Das Licht ist sehr sanft dargestellt, es erinnert an eine Abenddämmerung im Hochsommer. Im Vordergrund sind leichte Schatteneffekte zu erkennen, ebenfalls unter dem Wagen und dem vorderen Pferd. Die untergehende Sonne wurde mit zartrosa an den Berggipfeln und an einigen Stämmen und dem Pferd im Vordergrund wiedergegeben. Ansonsten scheint überall die gleiche sanfte Lichtstimmung zu herrschen.

Einer der Fluchtpunkte liegt in der Bildmitte: einige Linien laufen darauf zu, wie zum Beispiel der Weg, der Graben daneben, die Obergrenze der Baumgruppe auf der linken Seite im Bildhintergrund die Berghänge auf der rechten Seite, und der kleine Bach. Der Abhang auf der rechten Bildseite, verschiedene Schatten der Berge und eine hellere Stelle im linken Berghang hingegen scheinen als Fluchtpunkt den Mond zu haben.

Der Weg bildet mit dem Graben auf der rechten Seite ein Dreieck, mit den zwei hellen Bäumen als Spitze im Mittelpunkt. Die Berge selbst bilden ein auf dem Kopf gestelltes Dreieck.
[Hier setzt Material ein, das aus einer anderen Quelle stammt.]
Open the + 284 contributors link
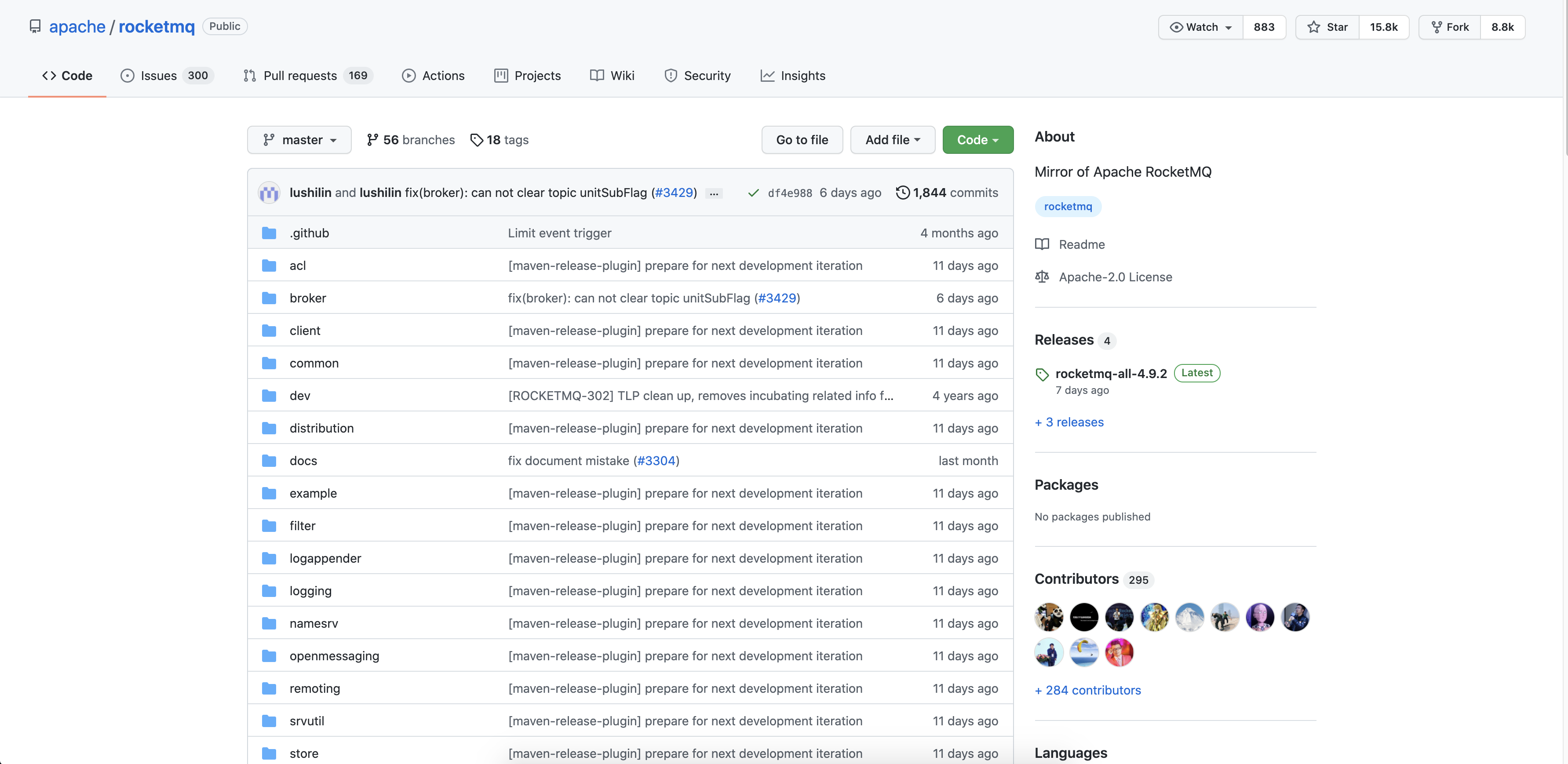The width and height of the screenshot is (1568, 764). [1088, 690]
Beide Dreiecke treffen sich in der Mittel.

Der Schwerpunkt liegt beim Pferd im Vordergrund. Dieses bildet mit den zwei Pferden vor dem Wagen eine Parallele mit dem Graben auf der rechten Seite, und mit den oberen Ästen der Baumgruppe rechts eine Parallele zum Weg.

Die Proportionen sind naturgetreu dargestellt. Es wird mit der Größe der einzelnen Elemente eine perspektivische Darstellung der Umgebung gegeben. Auch die Berggipfel sind eindeutig wiederzuerkennen.

Der Künstler wollte meiner Meinung nach einen Urlaubsabend mit seiner um sieben Jahre älteren Freundin Alma Mahler festhalten, wohl seine schönste Zeit mit ihr, denn die Beziehung hielt nicht lange an und verlief problematisch. Dieses Bild gibt eine ergreifende Romantik wieder, alles scheint zu zweit, als Paar vorhanden zu sein (bis auf das Pferd im Vordergrund.) So sieht man im Bildmittelpunkt zwei Nadelbäume, auf dem Wagen sind zwei Menschen, die von zwei Pferden gezogen werden, der Weg hat als „Begleiter“ einen Graben, von der Berggruppe der „Drei Zinnen“ sieht man nur zwei Gipfel, die Baumgruppe auf der rechten Seite besteht aus zwei Bäumen.

Das einzelne Pferd könnte man als Kokoschka selbst interpretieren, die beiden Menschen auf dem Wagen als seine Geliebte und ihren Freund Walter Gropius. Die Dreiecke ließen auf diese Dreiecksbeziehung schließen. Andererseits könnte das einzelne Pferd auch an von seiner Freundin im Jahr zuvor abgetriebenes Kind schließen lassen und das Paar im Wagen als Oskar Kokoschka und Alma Mahler.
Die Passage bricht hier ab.